At its most extreme, vomiting can be so severe that hospitalisation is required and strong medication is necessary to prevent more serious complications. This is extremely unusual. If you are at the stage where you are vomiting more than twice a day, you should not hesitate to contact me, so you can avoid getting into this more serious situation.

There are many options to control the symptoms but there is virtually no treatment that will eliminate them completely. Treatment involves a combination of rest, dietary modification, vitamins, complementary therapies, conventional medicine and occasionally intravenous fluids.


 Prenatal Testing


One of the difficult issues to face in early pregnancy is the option for prenatal testing. In recent years, several new tests have become available primarily aimed at testing for Down syndrome.  These tests are offered in addition to the usual blood and urine tests in early pregnancy, and are also additional to the detailed ultrasound examination at around 20 weeks. These tests are looking for various genetic conditions in your baby. They are optional but need to be considered carefully.
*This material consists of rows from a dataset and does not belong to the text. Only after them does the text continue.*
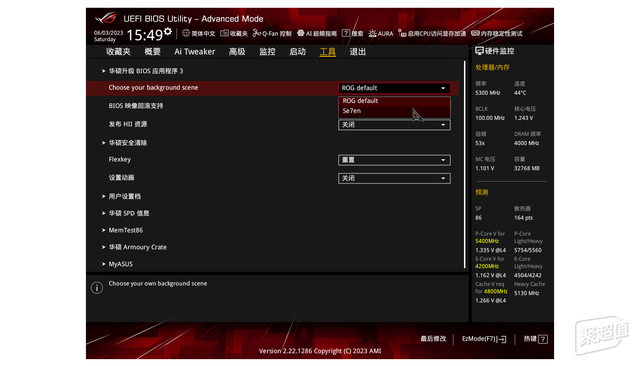The image size is (640, 366).
Task: Open the Flexkey dropdown
Action: click(394, 160)
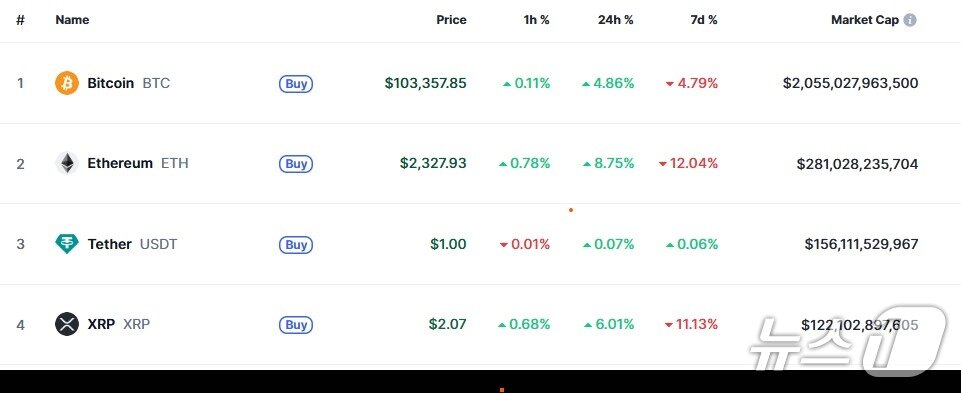
Task: Sort by rank using # header
Action: tap(20, 20)
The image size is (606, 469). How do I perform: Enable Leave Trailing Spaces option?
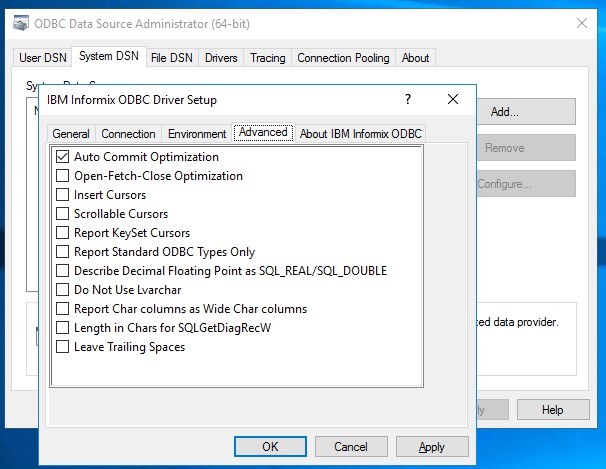pyautogui.click(x=63, y=347)
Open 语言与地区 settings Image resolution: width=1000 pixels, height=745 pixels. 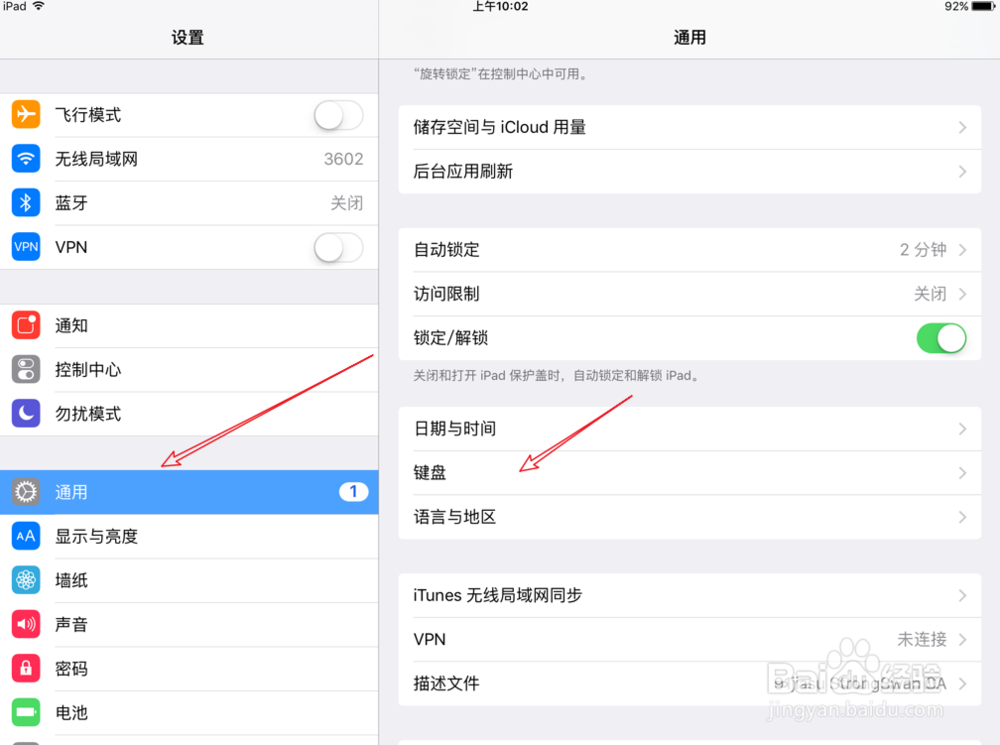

This information sheet provides a summary of the tests available and is intended to be a reminder of the issues that need to be considered. You should not feel pressured to undertake any of these tests if you do not wish to do so. It is important to recognise that the choice of testing, and what you do with the results, is yours. I will give you advice on the different types of tests and options available but the ultimate decisions must rest with you.

I have provided you with some information about the different tests available, and what they are looking for.

There are two main groups of screening tests available to you:

  • Genetic tests performed before or very early in pregnancy
  • Prenatal tests performed at various stages throughout pregnancy

 Childbirth Education


Frances Perry House conducts childbirth education and early parenting classes. Information will be provided by Frances Perry House when you receive your hospital registration. Fees for private classes are usually covered by your health fund although there may be some out of pocket expense. I encourage both you and your partner to attend these classes, as they will prepare you better for labour, delivery, breast feeding and early parenting.

Several of these classes are available as an online program. Feedback from many of my patients has been very favourable for this format. There is still an opportunity for a hospital tour which I encourage.




When you commence having contractions, or if your membranes rupture (waters break), please telephone the Delivery Suite directly on 9344 5100. The midwife in Delivery Suite will advise you about the appropriate time to come into hospital. After you have been admitted, the midwife will phone me with a progress report and I will usually come to see you shortly afterwards. It is normal to have a small “show” of blood prior to the onset of labour. If the bleeding is more than a teaspoon full, or occurs before you are 34 weeks pregnant then you should contact me immediately.

In labour you will have a range of pain relief available to you. This will include gas, morphine, TENS and an epidural if necessary. Nothing will be given without your permission and pain relief will always be discussed with you before a decision is made. You have the choice to have an enema on admission to labour ward, although this is by no means a necessity.

Provided there are no medical complications, you may deliver in whatever position you find comfortable at the time. I do not routinely cut episiotomies unless it is necessary to prevent a large tear. Following delivery, you will then have an injection to help deliver the placenta more quickly in order to prevent excessive bleeding. I recommend strongly that your baby has an injection of Vitamin K (rather than the oral form) in order to prevent internal bleeding complications that affects approximately one in 1000 babies. If this injection is given, the complication is never seen.